给定任务 1 ▸
依据引用段落,回答下列问题:
(a) 示例给出的有序数组是什么?函数应返回的长度是多少?
(b) Version 1 标注的运行时间是多少?
(c) Version 2 注明出自谁之手?
给定任务 2 ▸
引用段落认为 Version 2 的解法能写得如此简单,关键在哪里?请用一到三句话说明。

引用段落 ▸
________________________________________

Follow up for "Remove Duplicates":
What if duplicates are allowed at most twice?
给定一个有序的整数数列,每个数最多只能出现两次,然后去除多余的数,把剩下的数排在原数组的前面,并返回新数列的长度
这虽然是个中等题,不过难度不大,唯一需要多考虑的就是在原数组前面排列新的数组
For example
Given sorted array nums = [1,1,1,2,2,3],
Your function should return length = 5, with the first five elements of nums being 1, 1, 2, 2 and 3. It doesn't matter what you leave beyond the new length.
My Solution
(Java) Version 1 Time: 1ms:
做出的方法还是各种立flag,,没什么多解释的,就是遍历一遍,然后跳过重复多的,然后符合标准的就放到前面去,甚至都不用交换
public class Solution {
public int removeDuplicates(int[] nums) {
if (nums.length == 0)
return 0;
int count = 1, tempcount = 1, temp = nums[0], index = 1;
for (int i = 1; i < nums.length; i++) {
if (nums[i] == temp) {
if (tempcount < 2) {
tempcount++;
nums[index] = nums[i];
index++;
count++;
}
} else {
temp = nums[i];
tempcount = 1;
nums[index] = nums[i];
index++;
count++;
}
}
return count;
}
}
(Java) Version 2 Time: 0ms (By StefanPochmann):
别人家的姿势水平就是高很多,能如此简单地解答,关键在于题目中给出的是有序数列,所以后面的数一定是比前面的大,或者说不同,就不用考虑后面还会有和前面相同数的情况
public int removeDuplicates(int[] nums) {
int i = 0;
for (int n : nums)
if (i < 2 || n > nums[i-2])
nums[i++] = n;
return i;
}

________________________________________

数据摘录 ▸
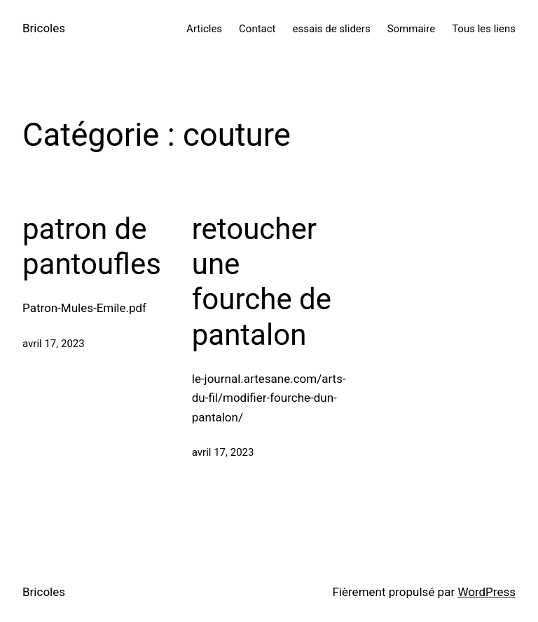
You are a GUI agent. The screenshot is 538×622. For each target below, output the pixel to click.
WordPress (486, 592)
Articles (204, 28)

________________________________________

问题解答 1 ▸
(a) 数组为 nums = [1,1,1,2,2,3],应返回长度 5。
(b) 1ms。
(c) StefanPochmann。

问题解答 2 ▸
关键在于题目给出的是有序数列,后面的数一定比前面的大,或者说与前面不同。因此不必考虑后面还会出现与前面相同的数的情况。